A public coin Arthur-Merlin protocol for Merlin to prove to Arthur that $G_1\not\cong G_2$ is more involved, and includes Arthur publicly tossing coins to determine a hash function $h$ and a random $y$, and Merlin finding a preimage $x$ of $h$, such that $h(x)=y$. The proof relies on the fact that the number of permutations of a given $d$-vertex graph is known, and hence two non-isomorphic graphs will "generate" a larger set, after a random permutation, than two isomorphic graphs. Accordingly it is easier to find a preimage $x$ of $h$ if the codomain of $h$ is large.

My questions are: can the same ideas be extended to show that two knots $K_1$ and $K_2$ cannot be converted to each other in fewer than $n$ Reidemeister moves, for either protocol?

For example, would the following work as a private coin protocol to show that one knot $K_1$ cannot be easily "untied" to another knot $K_2$ in fewer than $n$ moves?

  1. The verifier chooses a random $i\in\{1,2\}$
  2. The verifier chooses up to $n$ random sequence of Redeimester moves
  3. The verifier sends to the prover a knot diagram $K_3$ which is the knot diagram corresponding to $K_i$ after the random Redeimeister moves have been applied
  4. The prover responds with $j\in\{1,2\}$
  5. The verifier accepts if $i=j$

Similarly, for the public-coin protocol, do we know enough about applying random Reidemeister moves to a knot diagram to know how "big" a set of knot diagrams would be, after $n$ random Reidemeister moves?
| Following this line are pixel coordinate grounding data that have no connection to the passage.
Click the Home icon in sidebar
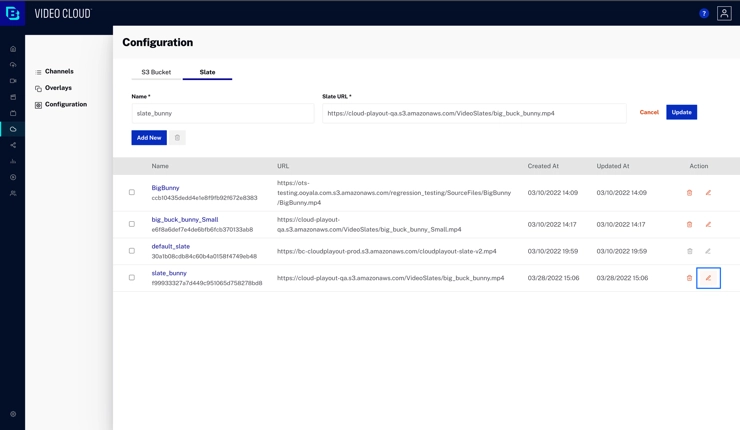The height and width of the screenshot is (430, 740). [13, 49]
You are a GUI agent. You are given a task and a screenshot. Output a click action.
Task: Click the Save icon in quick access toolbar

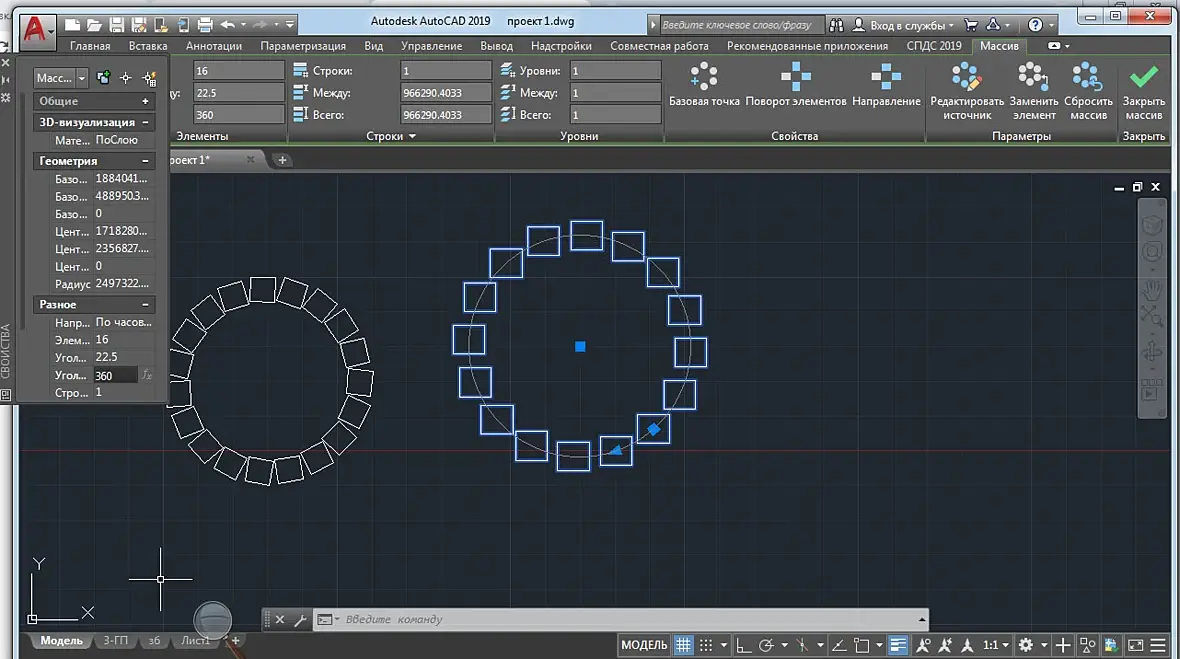click(117, 25)
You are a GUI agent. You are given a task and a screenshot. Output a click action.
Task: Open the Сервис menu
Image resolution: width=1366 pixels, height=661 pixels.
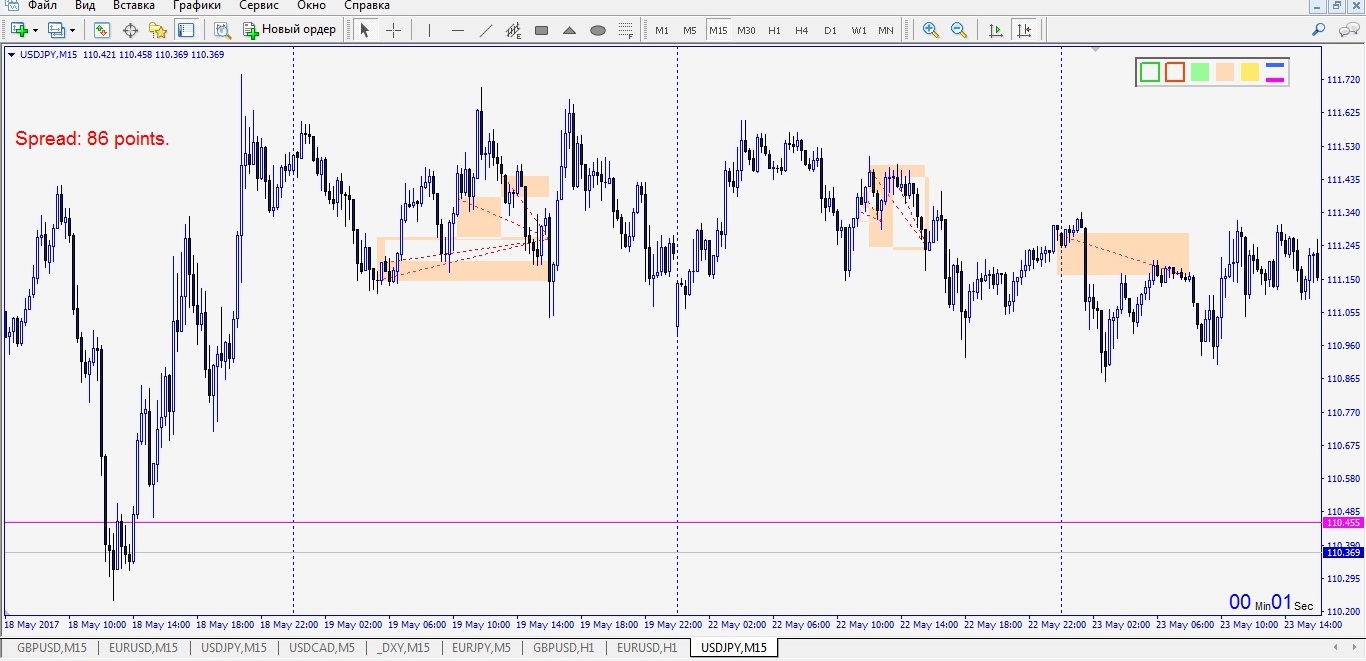258,6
That would let us know the parameters for the public coin protocol, e.g. the codomain of the hash...


EDIT

Considering @D.W.'s comments, I think it's possible for a protocol to be sound if we were to make the verifier bound to $c_{max}$ the maximum crossing number of the knot diagram presented to the prover in step 3, and if the random moves in step 2 above were doubly-stochastic, meaning that a Markov-chain on the walk of random knot moves has a uniform limiting distribution $\pi$ over all knot diagrams equivalent to $K_i$ for the chosen $i$.

If both $K_1$ and $K_2$ are of the same knot type, as long as $n$ - the number of Reidemeister moves done in step 2 - was large enough so the chain was properly mixed, a prover would not know which $i$ was chosen, because the knot diagram presented to her is randomly chosen from all knot diagrams of crossing number $\le c_{max}$ that are equivalent to $i$.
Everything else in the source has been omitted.